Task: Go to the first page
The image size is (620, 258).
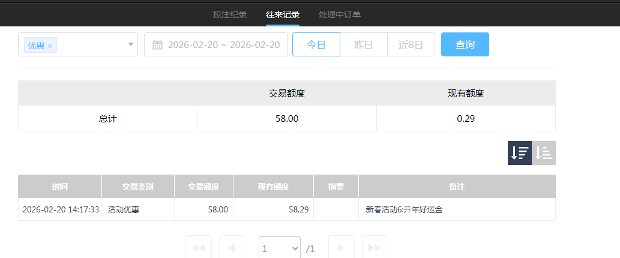Action: (199, 248)
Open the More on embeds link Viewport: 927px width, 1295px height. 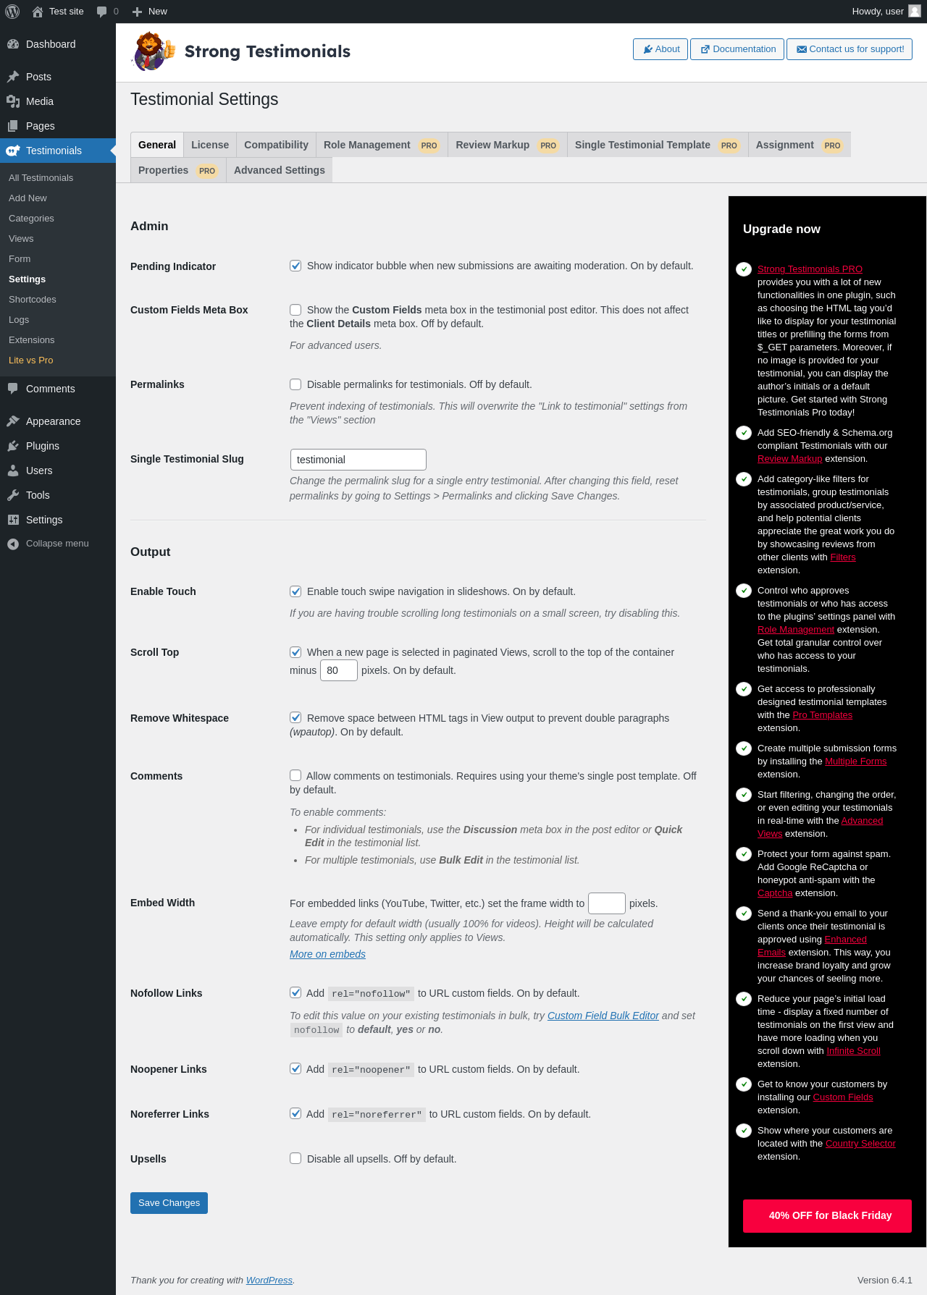pos(327,954)
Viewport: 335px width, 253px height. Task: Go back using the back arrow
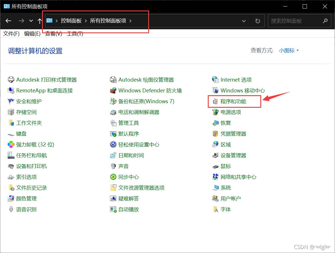coord(9,21)
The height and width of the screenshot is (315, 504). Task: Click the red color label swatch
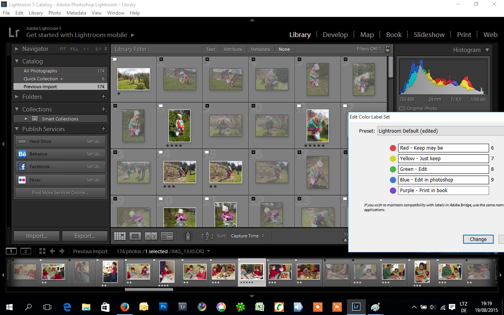tap(393, 148)
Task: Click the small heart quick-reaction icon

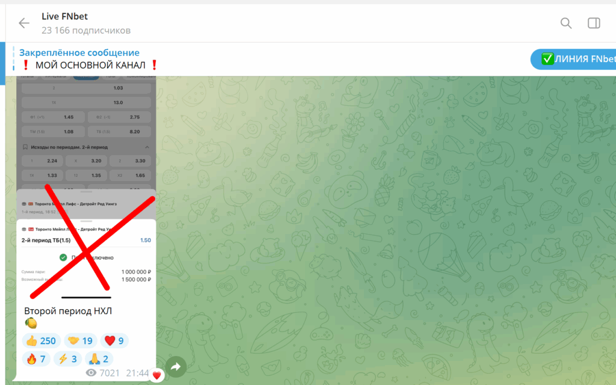Action: click(x=156, y=375)
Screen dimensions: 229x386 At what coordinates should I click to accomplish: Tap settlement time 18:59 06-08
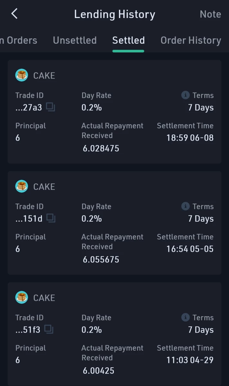[190, 138]
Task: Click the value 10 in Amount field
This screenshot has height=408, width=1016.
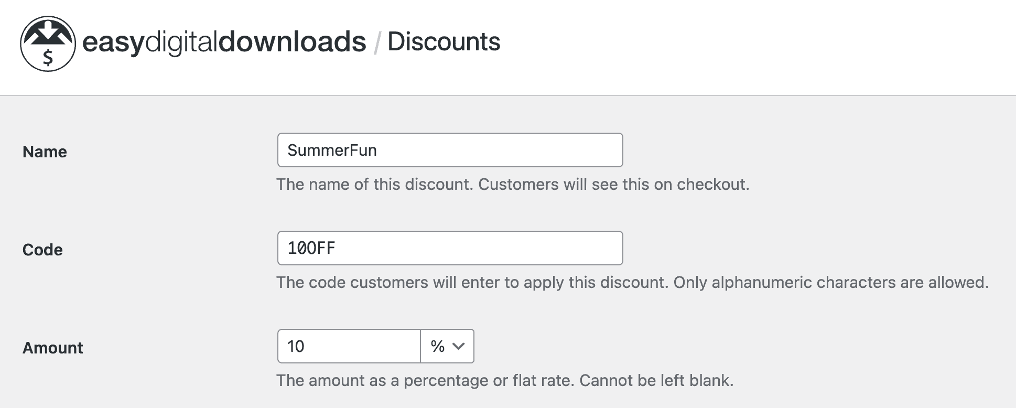Action: (x=296, y=346)
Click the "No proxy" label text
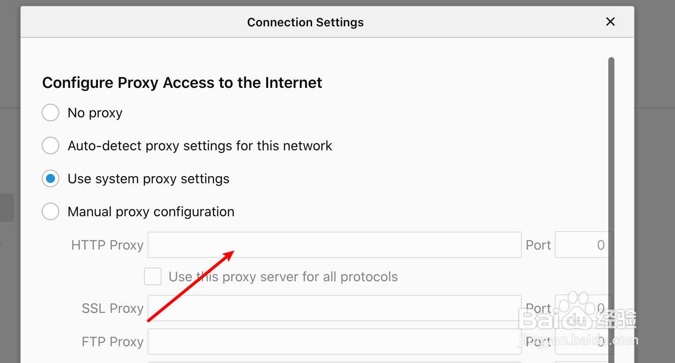The image size is (675, 363). 95,113
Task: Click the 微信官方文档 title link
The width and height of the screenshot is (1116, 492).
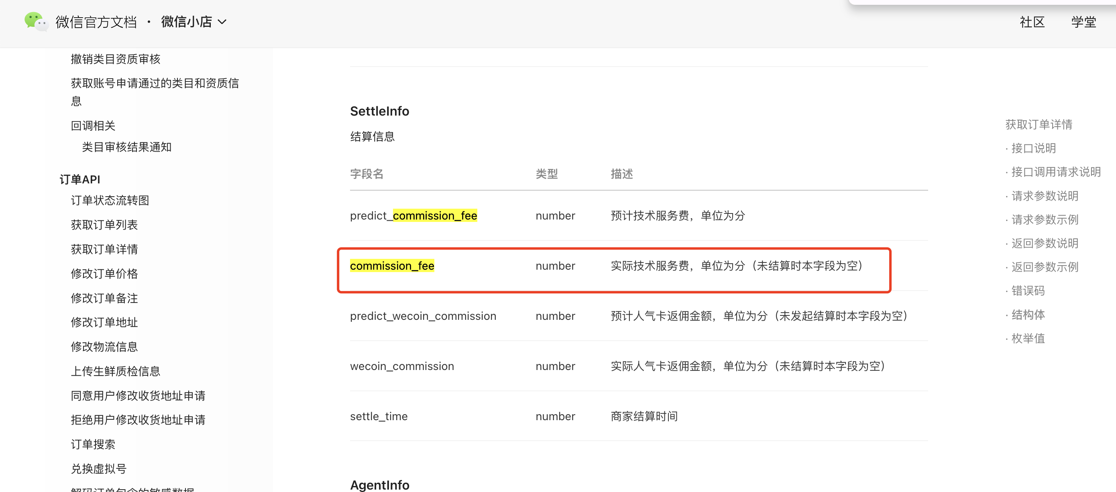Action: [x=96, y=22]
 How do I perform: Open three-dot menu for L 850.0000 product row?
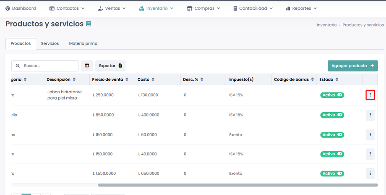point(370,115)
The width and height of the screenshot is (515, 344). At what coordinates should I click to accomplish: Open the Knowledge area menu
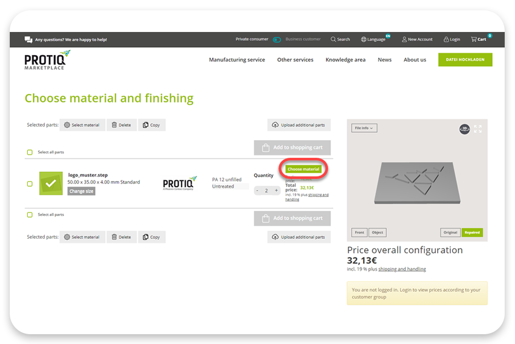point(345,59)
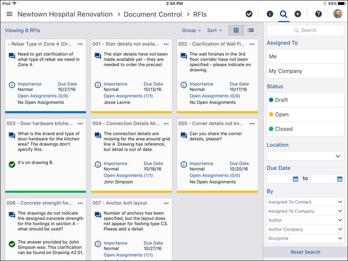Open assignments link on RFI 004
Image resolution: width=348 pixels, height=261 pixels.
(x=123, y=175)

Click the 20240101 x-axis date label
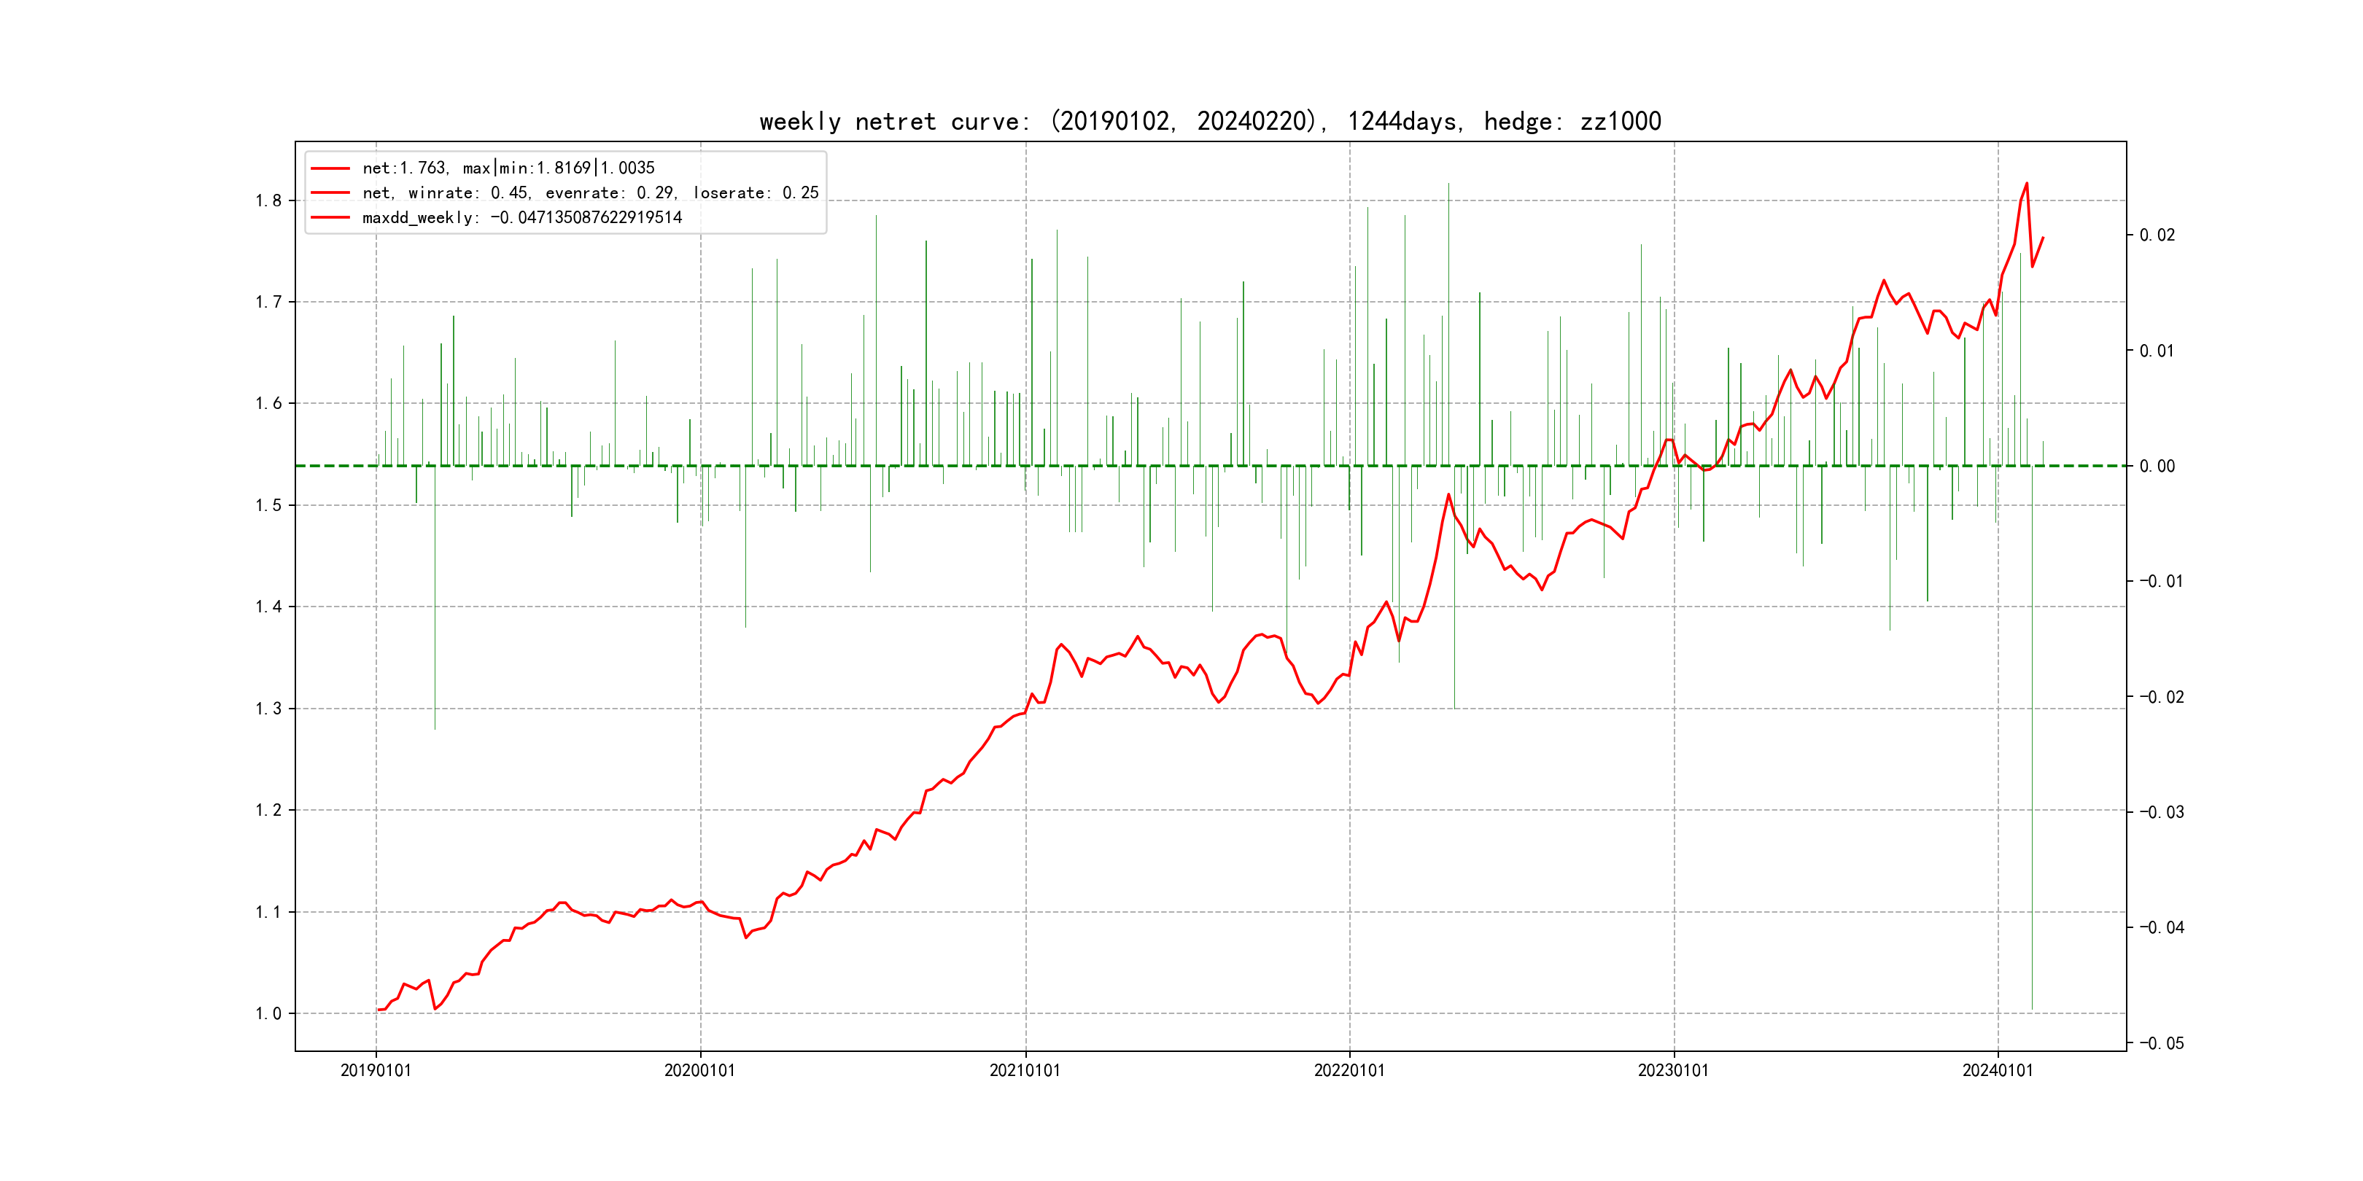click(1997, 1070)
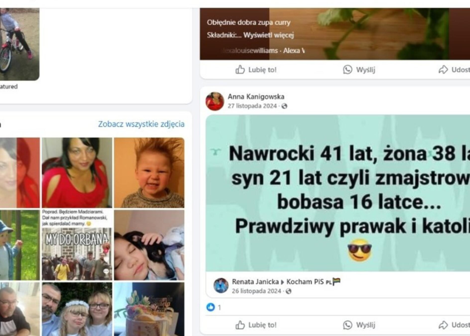Open the 27 listopada 2024 post timestamp

pos(252,106)
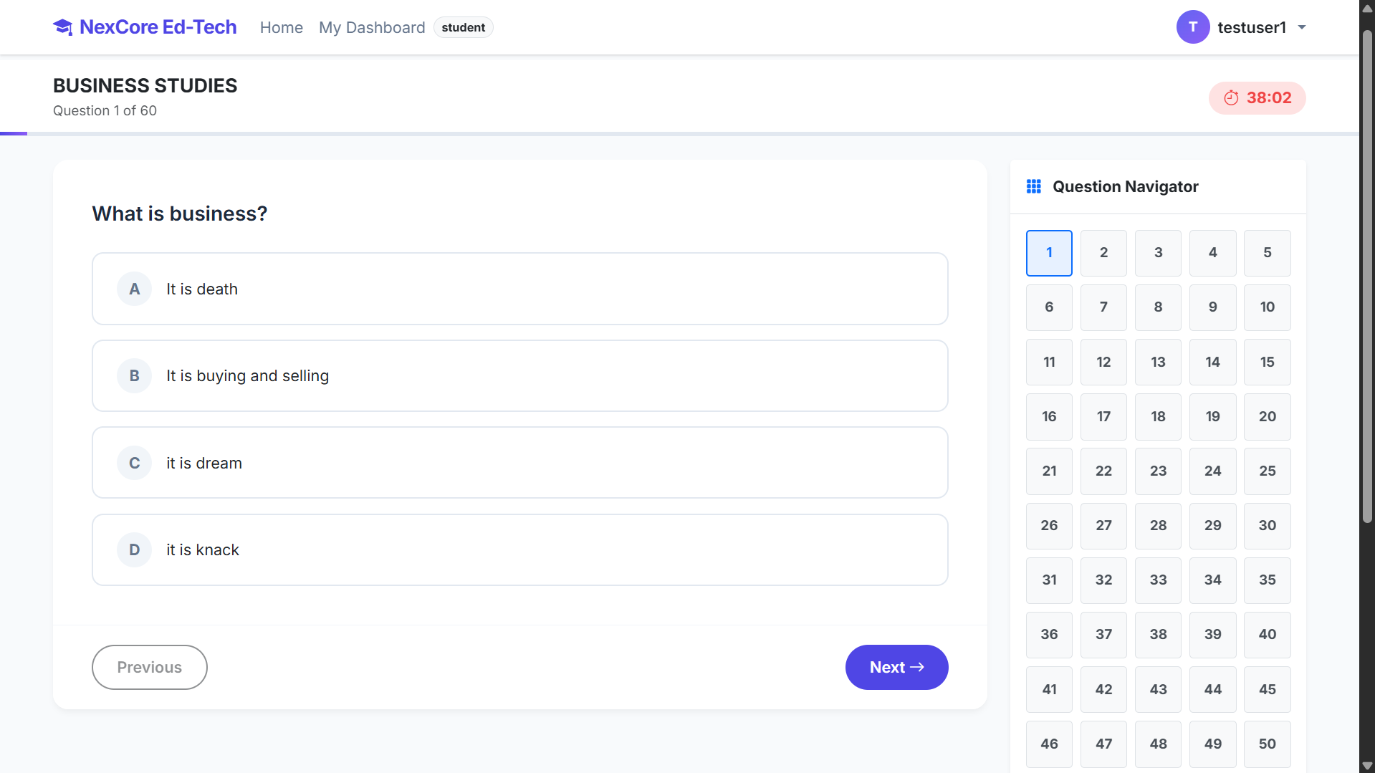Click the exam progress bar

point(679,133)
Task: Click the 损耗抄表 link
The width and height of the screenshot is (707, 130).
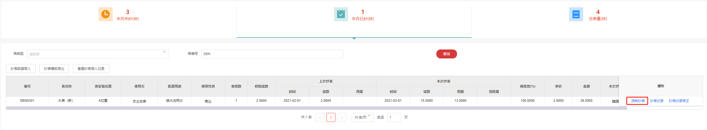Action: [x=638, y=101]
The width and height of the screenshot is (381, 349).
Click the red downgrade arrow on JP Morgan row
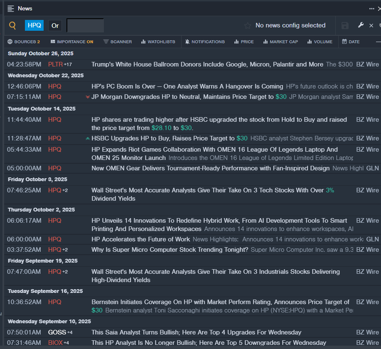click(x=87, y=97)
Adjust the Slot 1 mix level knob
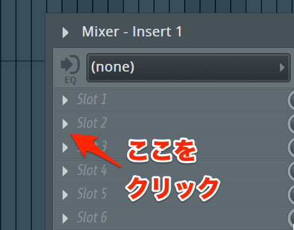This screenshot has height=230, width=294. pos(291,100)
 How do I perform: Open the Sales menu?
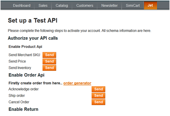[x=43, y=5]
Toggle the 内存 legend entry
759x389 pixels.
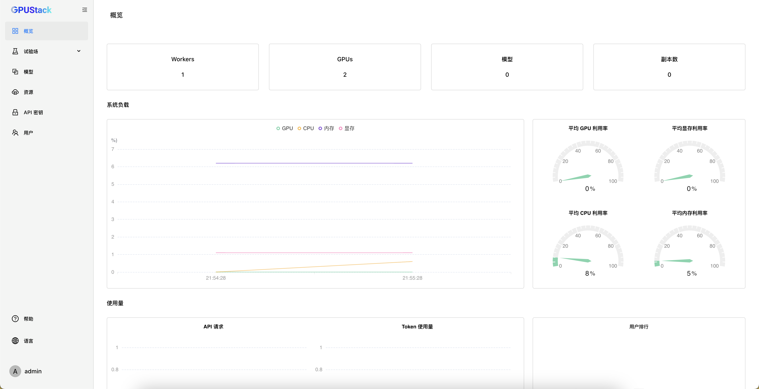326,128
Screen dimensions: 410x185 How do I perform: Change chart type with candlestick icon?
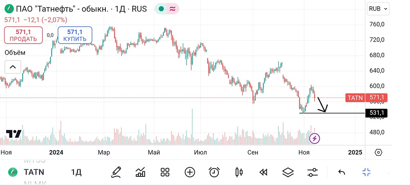click(239, 172)
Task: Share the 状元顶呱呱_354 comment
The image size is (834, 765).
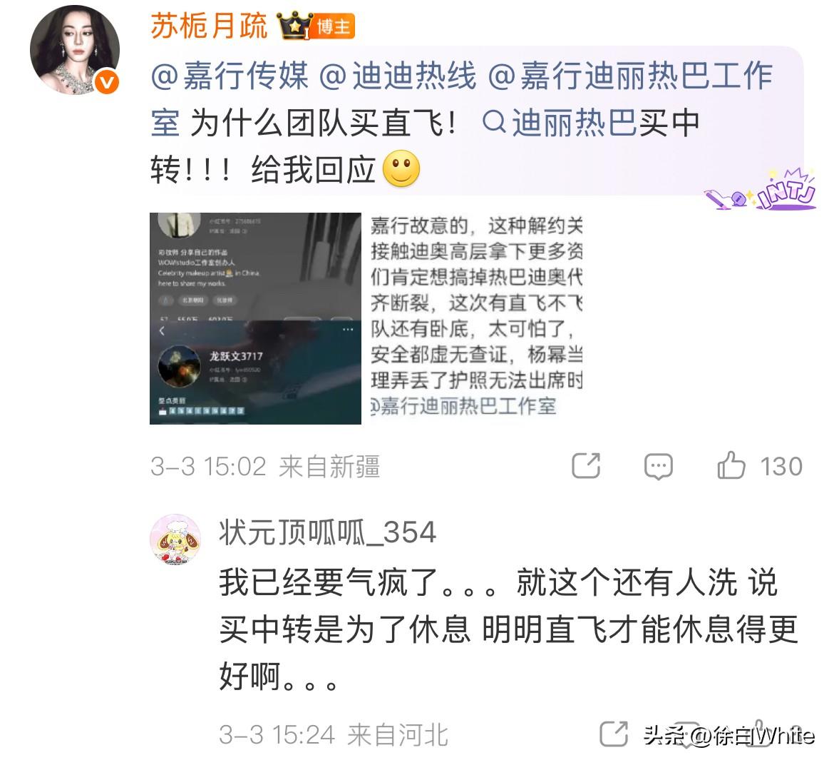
· · · · ·
§ EXERCISE PROMPT: Count the lines in the entries above that contain the word "what". Reply with the number alone.

§ PROBLEM SOLUTION: 2